--- Start ---

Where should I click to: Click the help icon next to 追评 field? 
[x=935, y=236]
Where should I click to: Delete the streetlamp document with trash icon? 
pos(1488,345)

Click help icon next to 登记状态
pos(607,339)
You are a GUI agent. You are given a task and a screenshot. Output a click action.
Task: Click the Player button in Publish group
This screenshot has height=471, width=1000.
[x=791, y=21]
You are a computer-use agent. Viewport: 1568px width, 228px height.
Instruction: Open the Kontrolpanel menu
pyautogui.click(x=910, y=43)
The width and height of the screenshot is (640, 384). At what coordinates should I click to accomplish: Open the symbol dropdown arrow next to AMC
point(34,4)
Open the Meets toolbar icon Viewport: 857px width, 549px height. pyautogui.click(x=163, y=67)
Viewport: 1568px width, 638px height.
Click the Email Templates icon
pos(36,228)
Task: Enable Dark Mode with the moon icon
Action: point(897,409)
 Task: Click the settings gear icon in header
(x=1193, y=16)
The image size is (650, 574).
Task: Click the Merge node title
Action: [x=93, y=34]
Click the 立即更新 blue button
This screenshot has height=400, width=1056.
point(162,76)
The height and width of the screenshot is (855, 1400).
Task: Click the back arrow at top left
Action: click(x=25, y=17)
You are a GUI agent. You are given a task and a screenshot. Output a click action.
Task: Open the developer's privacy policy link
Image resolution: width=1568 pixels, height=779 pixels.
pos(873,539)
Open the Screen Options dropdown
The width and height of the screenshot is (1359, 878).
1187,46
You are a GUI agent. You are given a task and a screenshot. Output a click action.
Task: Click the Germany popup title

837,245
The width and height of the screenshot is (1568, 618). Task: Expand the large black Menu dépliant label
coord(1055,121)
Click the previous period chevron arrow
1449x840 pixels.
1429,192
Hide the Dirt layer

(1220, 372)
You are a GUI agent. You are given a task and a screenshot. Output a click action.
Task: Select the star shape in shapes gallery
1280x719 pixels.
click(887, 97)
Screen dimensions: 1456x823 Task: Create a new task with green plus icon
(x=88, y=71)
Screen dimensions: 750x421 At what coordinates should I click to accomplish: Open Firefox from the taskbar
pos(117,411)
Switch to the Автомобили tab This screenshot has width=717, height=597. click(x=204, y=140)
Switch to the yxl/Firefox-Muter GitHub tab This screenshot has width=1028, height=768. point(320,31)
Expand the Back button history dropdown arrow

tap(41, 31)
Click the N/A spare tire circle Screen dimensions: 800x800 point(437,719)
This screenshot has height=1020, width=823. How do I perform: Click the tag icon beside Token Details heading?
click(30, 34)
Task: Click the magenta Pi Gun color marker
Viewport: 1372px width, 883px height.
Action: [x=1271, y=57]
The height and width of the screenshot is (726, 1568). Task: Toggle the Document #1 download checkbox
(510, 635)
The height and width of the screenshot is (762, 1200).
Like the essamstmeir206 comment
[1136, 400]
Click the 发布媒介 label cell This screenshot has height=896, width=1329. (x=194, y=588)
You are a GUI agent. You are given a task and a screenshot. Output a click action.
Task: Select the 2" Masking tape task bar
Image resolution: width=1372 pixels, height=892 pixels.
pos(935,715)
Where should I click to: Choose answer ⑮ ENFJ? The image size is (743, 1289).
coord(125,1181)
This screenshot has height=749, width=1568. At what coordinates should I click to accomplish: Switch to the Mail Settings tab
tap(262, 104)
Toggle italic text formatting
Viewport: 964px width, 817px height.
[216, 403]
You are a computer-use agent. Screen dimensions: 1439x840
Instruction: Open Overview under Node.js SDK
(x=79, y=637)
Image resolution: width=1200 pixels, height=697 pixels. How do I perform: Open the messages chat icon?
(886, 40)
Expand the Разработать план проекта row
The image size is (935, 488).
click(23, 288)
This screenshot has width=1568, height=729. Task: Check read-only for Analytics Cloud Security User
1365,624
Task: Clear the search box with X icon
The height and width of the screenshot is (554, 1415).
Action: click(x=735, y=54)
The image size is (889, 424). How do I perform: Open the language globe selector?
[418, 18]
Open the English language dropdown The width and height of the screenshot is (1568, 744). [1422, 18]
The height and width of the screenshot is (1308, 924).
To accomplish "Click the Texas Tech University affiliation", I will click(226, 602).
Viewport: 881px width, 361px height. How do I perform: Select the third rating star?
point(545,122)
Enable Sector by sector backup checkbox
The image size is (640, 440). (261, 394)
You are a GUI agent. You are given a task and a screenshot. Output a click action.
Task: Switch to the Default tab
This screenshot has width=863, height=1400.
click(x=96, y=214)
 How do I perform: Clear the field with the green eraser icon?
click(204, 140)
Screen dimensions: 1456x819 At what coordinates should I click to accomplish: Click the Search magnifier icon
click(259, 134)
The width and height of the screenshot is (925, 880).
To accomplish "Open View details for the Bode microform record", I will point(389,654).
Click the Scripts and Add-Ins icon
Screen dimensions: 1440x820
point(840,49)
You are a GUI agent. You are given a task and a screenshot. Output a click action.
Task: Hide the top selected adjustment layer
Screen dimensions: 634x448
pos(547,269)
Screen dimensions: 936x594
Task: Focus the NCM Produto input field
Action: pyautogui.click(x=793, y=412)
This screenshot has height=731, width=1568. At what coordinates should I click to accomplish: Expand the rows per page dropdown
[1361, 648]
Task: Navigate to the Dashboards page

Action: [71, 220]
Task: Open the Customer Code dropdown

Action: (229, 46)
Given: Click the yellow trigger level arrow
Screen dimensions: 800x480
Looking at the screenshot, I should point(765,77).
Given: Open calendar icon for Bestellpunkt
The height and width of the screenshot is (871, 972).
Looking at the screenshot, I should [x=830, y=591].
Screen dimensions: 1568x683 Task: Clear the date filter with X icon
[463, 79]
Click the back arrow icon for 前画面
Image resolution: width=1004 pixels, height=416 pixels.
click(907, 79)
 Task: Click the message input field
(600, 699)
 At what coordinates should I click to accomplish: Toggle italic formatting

--- End ---

- Brief:
Give every line of the rows above as a JSON array of strings, one string per line, skipping blank lines.

- Result of this exercise:
[
  "Where should I click to: Click the help icon next to 追评 field? ",
  "[x=935, y=236]",
  "Where should I click to: Delete the streetlamp document with trash icon? ",
  "pos(1488,345)",
  "Click help icon next to 登记状态",
  "pos(607,339)",
  "You are a GUI agent. You are given a task and a screenshot. Output a click action.",
  "Task: Click the Player button in Publish group",
  "This screenshot has height=471, width=1000.",
  "[x=791, y=21]",
  "You are a computer-use agent. Viewport: 1568px width, 228px height.",
  "Instruction: Open the Kontrolpanel menu",
  "pyautogui.click(x=910, y=43)",
  "The width and height of the screenshot is (640, 384). At what coordinates should I click to accomplish: Open the symbol dropdown arrow next to AMC",
  "point(34,4)",
  "Open the Meets toolbar icon Viewport: 857px width, 549px height. pyautogui.click(x=163, y=67)",
  "Viewport: 1568px width, 638px height.",
  "Click the Email Templates icon",
  "pos(36,228)",
  "Task: Enable Dark Mode with the moon icon",
  "Action: point(897,409)",
  " Task: Click the settings gear icon in header",
  "(x=1193, y=16)",
  "The image size is (650, 574).",
  "Task: Click the Merge node title",
  "Action: [x=93, y=34]",
  "Click the 立即更新 blue button",
  "This screenshot has height=400, width=1056.",
  "point(162,76)",
  "The height and width of the screenshot is (855, 1400).",
  "Task: Click the back arrow at top left",
  "Action: click(x=25, y=17)",
  "You are a GUI agent. You are given a task and a screenshot. Output a click action.",
  "Task: Open the developer's privacy policy link",
  "Image resolution: width=1568 pixels, height=779 pixels.",
  "pos(873,539)",
  "Open the Screen Options dropdown",
  "The width and height of the screenshot is (1359, 878).",
  "1187,46",
  "You are a GUI agent. You are given a task and a screenshot. Output a click action.",
  "Task: Click the Germany popup title",
  "837,245",
  "The width and height of the screenshot is (1568, 618). Task: Expand the large black Menu dépliant label",
  "coord(1055,121)",
  "Click the previous period chevron arrow",
  "1449x840 pixels.",
  "1429,192",
  "Hide the Dirt layer",
  "(1220, 372)",
  "You are a GUI agent. You are given a task and a screenshot. Output a click action.",
  "Task: Select the star shape in shapes gallery",
  "1280x719 pixels.",
  "click(887, 97)",
  "Screen dimensions: 1456x823 Task: Create a new task with green plus icon",
  "(x=88, y=71)",
  "Screen dimensions: 750x421 At what coordinates should I click to accomplish: Open Firefox from the taskbar",
  "pos(117,411)",
  "Switch to the Автомобили tab This screenshot has width=717, height=597. click(x=204, y=140)",
  "Switch to the yxl/Firefox-Muter GitHub tab This screenshot has width=1028, height=768. point(320,31)",
  "Expand the Back button history dropdown arrow",
  "tap(41, 31)",
  "Click the N/A spare tire circle Screen dimensions: 800x800 point(437,719)",
  "This screenshot has height=1020, width=823. How do I perform: Click the tag icon beside Token Details heading?",
  "click(30, 34)",
  "Task: Click the magenta Pi Gun color marker",
  "Viewport: 1372px width, 883px height.",
  "Action: [x=1271, y=57]",
  "The height and width of the screenshot is (726, 1568). Task: Toggle the Document #1 download checkbox",
  "(510, 635)",
  "The height and width of the screenshot is (762, 1200).",
  "Like the essamstmeir206 comment",
  "[1136, 400]",
  "Click the 发布媒介 label cell This screenshot has height=896, width=1329. (x=194, y=588)",
  "You are a GUI agent. You are given a task and a screenshot. Output a click action.",
  "Task: Select the 2\" Masking tape task bar",
  "Image resolution: width=1372 pixels, height=892 pixels.",
  "pos(935,715)",
  "Where should I click to: Choose answer ⑮ ENFJ? The image size is (743, 1289).",
  "coord(125,1181)",
  "This screenshot has height=749, width=1568. At what coordinates should I click to accomplish: Switch to the Mail Settings tab",
  "tap(262, 104)",
  "Toggle italic text formatting",
  "Viewport: 964px width, 817px height.",
  "[216, 403]",
  "You are a computer-use agent. Screen dimensions: 1439x840",
  "Instruction: Open Overview under Node.js SDK",
  "(x=79, y=637)",
  "Image resolution: width=1200 pixels, height=697 pixels. How do I perform: Open the messages chat icon?",
  "(886, 40)",
  "Expand the Разработать план проекта row",
  "The image size is (935, 488).",
  "click(23, 288)",
  "This screenshot has width=1568, height=729. Task: Check read-only for Analytics Cloud Security User",
  "1365,624",
  "Task: Clear the search box with X icon",
  "The height and width of the screenshot is (554, 1415).",
  "Action: click(x=735, y=54)",
  "The image size is (889, 424). How do I perform: Open the language globe selector?",
  "[418, 18]",
  "Open the English language dropdown The width and height of the screenshot is (1568, 744). [1422, 18]",
  "The height and width of the screenshot is (1308, 924).",
  "To accomplish \"Click the Texas Tech University affiliation\", I will click(226, 602).",
  "Viewport: 881px width, 361px height. How do I perform: Select the third rating star?",
  "point(545,122)",
  "Enable Sector by sector backup checkbox",
  "The image size is (640, 440). (261, 394)",
  "You are a GUI agent. You are given a task and a screenshot. Output a click action.",
  "Task: Switch to the Default tab",
  "This screenshot has width=863, height=1400.",
  "click(x=96, y=214)",
  " How do I perform: Clear the field with the green eraser icon?",
  "click(204, 140)",
  "Screen dimensions: 1456x819 At what coordinates should I click to accomplish: Click the Search magnifier icon",
  "click(259, 134)",
  "The width and height of the screenshot is (925, 880).",
  "To accomplish \"Open View details for the Bode microform record\", I will point(389,654).",
  "Click the Scripts and Add-Ins icon",
  "Screen dimensions: 1440x820",
  "point(840,49)",
  "You are a GUI agent. You are given a task and a screenshot. Output a click action.",
  "Task: Hide the top selected adjustment layer",
  "Screen dimensions: 634x448",
  "pos(547,269)",
  "Screen dimensions: 936x594",
  "Task: Focus the NCM Produto input field",
  "Action: pyautogui.click(x=793, y=412)",
  "This screenshot has height=731, width=1568. At what coordinates should I click to accomplish: Expand the rows per page dropdown",
  "[1361, 648]",
  "Task: Navigate to the Dashboards page",
  "Action: [71, 220]",
  "Task: Open the Customer Code dropdown",
  "Action: (229, 46)",
  "Given: Click the yellow trigger level arrow",
  "Screen dimensions: 800x480",
  "Looking at the screenshot, I should point(765,77).",
  "Given: Open calendar icon for Bestellpunkt",
  "The height and width of the screenshot is (871, 972).",
  "Looking at the screenshot, I should [x=830, y=591].",
  "Screen dimensions: 1568x683 Task: Clear the date filter with X icon",
  "[463, 79]",
  "Click the back arrow icon for 前画面",
  "Image resolution: width=1004 pixels, height=416 pixels.",
  "click(907, 79)",
  " Task: Click the message input field",
  "(600, 699)",
  " At what coordinates should I click to accomplish: Toggle italic formatting"
]